The next step is pictorial or visualization. The students should be able to visualize or see what they're doing and how the numbers are composed or decomposed. It’s a structure for students to see even the most complex of problems; to draw a picture of what it looks like. And the last step is the abstract; simple abstract numbers. The goal is that every student should be able to draw a model of what that problem could be about and then take that picture and turn it into a concrete real-life example.
“You still want to get the right answer. That’s very important. But at the end of the day, what separates Singapore Math is that a right answer without knowing what it means is useless. You need to be able to get the right answer and also understand what it means conceptually.”
Historically the United States has produced strong mathematicians who have put men on the moon and created incredible inventions, but Simpson points out most of them were brilliant, high-achieving students who understood conceptualization.
“Brilliant people figure it out on their own; they see between the numbers.
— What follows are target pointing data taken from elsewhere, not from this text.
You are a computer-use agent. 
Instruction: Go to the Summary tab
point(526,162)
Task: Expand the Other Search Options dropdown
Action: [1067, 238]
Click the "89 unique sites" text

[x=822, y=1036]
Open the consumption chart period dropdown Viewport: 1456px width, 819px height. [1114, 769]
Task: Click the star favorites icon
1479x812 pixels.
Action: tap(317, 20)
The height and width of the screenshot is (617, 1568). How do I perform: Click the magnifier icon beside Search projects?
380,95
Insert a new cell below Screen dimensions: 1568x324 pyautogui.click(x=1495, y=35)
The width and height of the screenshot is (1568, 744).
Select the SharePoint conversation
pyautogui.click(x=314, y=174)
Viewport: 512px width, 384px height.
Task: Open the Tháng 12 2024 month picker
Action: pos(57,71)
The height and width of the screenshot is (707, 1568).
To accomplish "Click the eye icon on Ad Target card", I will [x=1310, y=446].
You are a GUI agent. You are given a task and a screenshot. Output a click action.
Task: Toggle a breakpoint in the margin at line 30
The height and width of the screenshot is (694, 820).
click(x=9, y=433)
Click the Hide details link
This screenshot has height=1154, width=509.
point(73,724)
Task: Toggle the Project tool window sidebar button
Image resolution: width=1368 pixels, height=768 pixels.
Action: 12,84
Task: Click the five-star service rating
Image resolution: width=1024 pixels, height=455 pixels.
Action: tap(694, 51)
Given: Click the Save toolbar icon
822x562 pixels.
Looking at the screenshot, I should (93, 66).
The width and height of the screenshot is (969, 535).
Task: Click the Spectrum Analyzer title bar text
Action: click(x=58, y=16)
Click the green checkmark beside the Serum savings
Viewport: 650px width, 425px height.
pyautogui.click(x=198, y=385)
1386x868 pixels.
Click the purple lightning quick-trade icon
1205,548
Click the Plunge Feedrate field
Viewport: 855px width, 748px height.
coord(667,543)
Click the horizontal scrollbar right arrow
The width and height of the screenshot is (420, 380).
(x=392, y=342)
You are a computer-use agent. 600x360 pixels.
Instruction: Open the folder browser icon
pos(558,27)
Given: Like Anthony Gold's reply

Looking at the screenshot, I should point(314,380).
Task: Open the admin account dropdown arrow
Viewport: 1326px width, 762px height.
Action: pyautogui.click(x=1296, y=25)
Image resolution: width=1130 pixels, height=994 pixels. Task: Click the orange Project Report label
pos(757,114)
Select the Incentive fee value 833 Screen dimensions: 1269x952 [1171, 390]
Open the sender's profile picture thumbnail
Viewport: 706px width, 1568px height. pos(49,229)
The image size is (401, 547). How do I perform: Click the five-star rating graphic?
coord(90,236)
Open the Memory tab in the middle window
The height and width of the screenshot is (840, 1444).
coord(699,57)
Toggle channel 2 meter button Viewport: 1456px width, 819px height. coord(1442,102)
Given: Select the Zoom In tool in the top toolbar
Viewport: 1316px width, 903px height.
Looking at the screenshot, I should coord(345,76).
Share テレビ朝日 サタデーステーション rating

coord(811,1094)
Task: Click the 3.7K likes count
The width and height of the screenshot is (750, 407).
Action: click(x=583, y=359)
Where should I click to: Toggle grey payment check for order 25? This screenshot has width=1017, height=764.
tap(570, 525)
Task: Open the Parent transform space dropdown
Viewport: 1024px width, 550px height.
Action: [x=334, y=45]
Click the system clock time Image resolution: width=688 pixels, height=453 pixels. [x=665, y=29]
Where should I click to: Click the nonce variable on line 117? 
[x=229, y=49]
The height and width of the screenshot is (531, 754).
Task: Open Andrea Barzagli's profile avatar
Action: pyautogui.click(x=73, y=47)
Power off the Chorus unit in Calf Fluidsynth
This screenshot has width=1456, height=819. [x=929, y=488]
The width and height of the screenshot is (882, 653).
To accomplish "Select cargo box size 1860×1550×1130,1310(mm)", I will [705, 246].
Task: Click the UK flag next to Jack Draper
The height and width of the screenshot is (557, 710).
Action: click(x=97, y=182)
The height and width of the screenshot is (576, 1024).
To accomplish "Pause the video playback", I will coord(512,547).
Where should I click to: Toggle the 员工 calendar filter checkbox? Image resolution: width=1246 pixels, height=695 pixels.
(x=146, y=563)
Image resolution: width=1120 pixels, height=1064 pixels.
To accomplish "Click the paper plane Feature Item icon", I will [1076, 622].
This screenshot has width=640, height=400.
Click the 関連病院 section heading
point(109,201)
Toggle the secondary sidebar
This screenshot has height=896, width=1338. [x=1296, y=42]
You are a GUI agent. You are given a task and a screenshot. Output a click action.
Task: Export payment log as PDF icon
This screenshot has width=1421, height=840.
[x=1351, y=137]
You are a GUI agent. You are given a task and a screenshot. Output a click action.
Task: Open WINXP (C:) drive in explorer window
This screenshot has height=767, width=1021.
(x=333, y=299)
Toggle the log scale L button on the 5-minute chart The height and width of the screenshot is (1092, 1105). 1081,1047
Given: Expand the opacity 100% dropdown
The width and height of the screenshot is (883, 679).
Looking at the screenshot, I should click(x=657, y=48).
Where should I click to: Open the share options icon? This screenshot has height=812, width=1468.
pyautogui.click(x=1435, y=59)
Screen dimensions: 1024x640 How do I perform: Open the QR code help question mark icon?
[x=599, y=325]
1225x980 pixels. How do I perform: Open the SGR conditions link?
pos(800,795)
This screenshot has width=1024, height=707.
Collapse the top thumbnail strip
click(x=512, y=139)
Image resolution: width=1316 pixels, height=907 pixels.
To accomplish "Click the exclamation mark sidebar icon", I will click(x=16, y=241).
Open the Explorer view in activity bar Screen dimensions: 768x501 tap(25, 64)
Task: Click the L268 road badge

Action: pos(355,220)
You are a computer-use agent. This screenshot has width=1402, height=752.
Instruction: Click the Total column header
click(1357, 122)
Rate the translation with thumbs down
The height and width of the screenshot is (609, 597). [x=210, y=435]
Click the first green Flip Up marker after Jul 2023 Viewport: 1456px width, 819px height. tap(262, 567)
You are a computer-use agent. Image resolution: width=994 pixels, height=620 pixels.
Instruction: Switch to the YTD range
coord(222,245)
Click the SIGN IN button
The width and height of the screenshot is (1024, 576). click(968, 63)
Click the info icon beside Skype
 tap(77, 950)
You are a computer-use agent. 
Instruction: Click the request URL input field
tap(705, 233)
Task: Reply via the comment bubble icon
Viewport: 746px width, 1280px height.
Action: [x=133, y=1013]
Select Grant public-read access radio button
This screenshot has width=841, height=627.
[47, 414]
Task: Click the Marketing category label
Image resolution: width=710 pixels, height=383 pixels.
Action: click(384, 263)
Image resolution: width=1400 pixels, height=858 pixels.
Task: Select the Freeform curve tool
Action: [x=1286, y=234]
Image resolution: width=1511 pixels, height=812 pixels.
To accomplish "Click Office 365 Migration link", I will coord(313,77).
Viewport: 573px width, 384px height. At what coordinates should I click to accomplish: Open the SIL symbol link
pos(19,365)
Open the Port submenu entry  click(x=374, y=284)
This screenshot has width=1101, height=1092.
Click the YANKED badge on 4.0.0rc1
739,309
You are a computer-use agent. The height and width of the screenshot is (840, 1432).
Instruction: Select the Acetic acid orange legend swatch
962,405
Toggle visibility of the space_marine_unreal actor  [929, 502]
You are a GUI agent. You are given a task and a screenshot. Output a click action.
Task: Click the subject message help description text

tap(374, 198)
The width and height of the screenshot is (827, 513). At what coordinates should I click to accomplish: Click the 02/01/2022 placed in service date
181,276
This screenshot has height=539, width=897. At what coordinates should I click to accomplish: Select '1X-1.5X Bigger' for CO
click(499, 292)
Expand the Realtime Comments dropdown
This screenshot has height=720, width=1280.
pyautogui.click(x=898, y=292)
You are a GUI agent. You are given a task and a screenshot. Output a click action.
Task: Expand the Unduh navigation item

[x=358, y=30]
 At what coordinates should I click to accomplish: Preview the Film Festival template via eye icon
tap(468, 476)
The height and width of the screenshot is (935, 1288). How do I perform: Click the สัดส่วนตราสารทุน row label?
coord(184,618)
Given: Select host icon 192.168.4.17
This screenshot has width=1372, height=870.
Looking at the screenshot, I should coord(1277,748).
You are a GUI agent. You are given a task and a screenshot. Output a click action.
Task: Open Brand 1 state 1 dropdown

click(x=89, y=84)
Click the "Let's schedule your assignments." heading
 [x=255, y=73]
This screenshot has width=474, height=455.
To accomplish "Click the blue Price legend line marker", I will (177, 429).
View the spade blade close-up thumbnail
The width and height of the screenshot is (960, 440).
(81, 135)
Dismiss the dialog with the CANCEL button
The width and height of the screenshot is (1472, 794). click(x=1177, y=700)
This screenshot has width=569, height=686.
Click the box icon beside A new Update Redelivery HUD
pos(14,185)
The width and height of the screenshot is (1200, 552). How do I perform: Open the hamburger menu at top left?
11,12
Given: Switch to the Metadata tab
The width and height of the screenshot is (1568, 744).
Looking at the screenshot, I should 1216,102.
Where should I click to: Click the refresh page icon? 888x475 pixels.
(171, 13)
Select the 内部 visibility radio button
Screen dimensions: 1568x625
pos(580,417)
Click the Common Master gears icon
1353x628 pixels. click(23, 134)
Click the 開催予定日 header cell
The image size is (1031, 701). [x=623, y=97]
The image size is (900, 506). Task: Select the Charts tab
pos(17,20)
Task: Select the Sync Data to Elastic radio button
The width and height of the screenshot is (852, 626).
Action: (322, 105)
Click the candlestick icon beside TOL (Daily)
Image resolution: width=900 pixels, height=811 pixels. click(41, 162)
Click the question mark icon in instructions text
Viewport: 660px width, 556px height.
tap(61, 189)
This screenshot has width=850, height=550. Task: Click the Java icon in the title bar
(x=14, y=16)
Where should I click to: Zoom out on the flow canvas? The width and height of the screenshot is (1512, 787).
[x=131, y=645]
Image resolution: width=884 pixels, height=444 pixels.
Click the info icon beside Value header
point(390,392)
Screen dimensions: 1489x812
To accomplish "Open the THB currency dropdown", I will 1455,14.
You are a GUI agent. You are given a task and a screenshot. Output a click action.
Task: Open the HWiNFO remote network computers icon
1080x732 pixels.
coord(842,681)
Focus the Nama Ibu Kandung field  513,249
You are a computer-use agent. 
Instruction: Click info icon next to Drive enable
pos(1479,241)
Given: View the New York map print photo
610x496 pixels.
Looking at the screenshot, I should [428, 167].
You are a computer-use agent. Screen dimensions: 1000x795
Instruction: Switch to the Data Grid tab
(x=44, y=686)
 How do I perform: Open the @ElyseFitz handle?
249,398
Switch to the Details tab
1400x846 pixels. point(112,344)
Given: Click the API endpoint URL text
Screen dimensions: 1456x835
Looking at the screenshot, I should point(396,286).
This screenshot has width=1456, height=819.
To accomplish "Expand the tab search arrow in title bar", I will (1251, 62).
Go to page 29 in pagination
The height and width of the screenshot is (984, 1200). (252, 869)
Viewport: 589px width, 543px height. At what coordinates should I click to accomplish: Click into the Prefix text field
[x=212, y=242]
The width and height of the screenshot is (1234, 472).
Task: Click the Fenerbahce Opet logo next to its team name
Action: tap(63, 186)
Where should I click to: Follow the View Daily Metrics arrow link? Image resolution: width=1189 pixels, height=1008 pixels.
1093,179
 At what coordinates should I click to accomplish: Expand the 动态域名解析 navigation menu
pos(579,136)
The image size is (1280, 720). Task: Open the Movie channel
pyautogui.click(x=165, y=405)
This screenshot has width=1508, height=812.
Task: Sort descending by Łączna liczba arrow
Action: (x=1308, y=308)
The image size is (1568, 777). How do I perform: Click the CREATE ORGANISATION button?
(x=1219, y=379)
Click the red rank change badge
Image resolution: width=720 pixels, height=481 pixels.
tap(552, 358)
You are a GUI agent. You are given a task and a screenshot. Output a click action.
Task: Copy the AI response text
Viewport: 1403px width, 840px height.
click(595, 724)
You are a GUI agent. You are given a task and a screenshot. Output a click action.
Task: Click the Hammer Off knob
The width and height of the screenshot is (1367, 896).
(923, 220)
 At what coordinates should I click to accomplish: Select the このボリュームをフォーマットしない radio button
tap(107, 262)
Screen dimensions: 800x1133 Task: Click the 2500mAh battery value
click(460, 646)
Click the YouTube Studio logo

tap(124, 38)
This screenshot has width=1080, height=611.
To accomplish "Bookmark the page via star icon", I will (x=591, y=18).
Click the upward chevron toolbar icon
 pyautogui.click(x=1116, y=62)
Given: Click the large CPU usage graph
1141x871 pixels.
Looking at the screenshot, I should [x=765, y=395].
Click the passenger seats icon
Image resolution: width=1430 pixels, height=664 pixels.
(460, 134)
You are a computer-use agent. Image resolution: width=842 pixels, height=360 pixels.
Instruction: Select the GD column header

However that has never been explicitly taught to everyone else,” says Simpson. “The goal now is every student – whether they struggle academically, are in the middle of the road, or are high achieving but question the usefulness of mathematics – will understand why they’re doing what they’re doing to get the right answer.”
“Osceola's vision is to be a model for the state in science and math,” says Simpson, who wants to reach children who say ‘I’m bad at math,’ ‘I don’t like math,’ or ‘I was born without the ability to do math.’
“Our science scores are some of the best in the state, but our math scores don't rank us anywhere in the state. The goal is that through this program we’ll be able to expand horizontally to other elementary schools district-wide. I’d love to see it expand vertically, K to 12. But first we have to show how it works.”
All Osceola teachers received their initial Singapore Math training in May from Sara Schafer of the Bolles School, a high-achieving private school in Jacksonville. She will return in August to focus on individual grade levels and will then come again in the fall.
To date, Hammond has been the primary funder of the cost of the text books and teacher training, but expanding the program will require additional funding.
“It's a very rigorous process for a curriculum to be approved from the state,” says Simpson, adding that the Florida legislature has given school districts very little freedom to decide what schools can do with the money budgeted to them. Despite the fact that Singapore Math aligns with the Florida State Standards, since it’s not part of the current curriculum, schools must seek private funding to institute the program.
“I give so much credit to Scott for taking the initiative,” says Hammond. “He deserves a tremendous amount of credit for bringing Singapore Math into the public schools. It’s so important for these students. This is huge; it’s going to revolutionize public school math.”
“The first year will be difficult, especially with the older grades implementing a new approach,” says Simpson, noting that the system will be introduced at every grade level, kindergarten through fifth grade. “I'm expecting minor improvement the first year but increasing every year down the line.”
“Most schools have about a nine percent improvement the first year, and it jumps up considerably after that,” adds Hammond. “The goal is that when they leave us in fifth grade they're prepared in math. We’re moving heaven and earth right here. I think it will have amazing results; I can't wait.”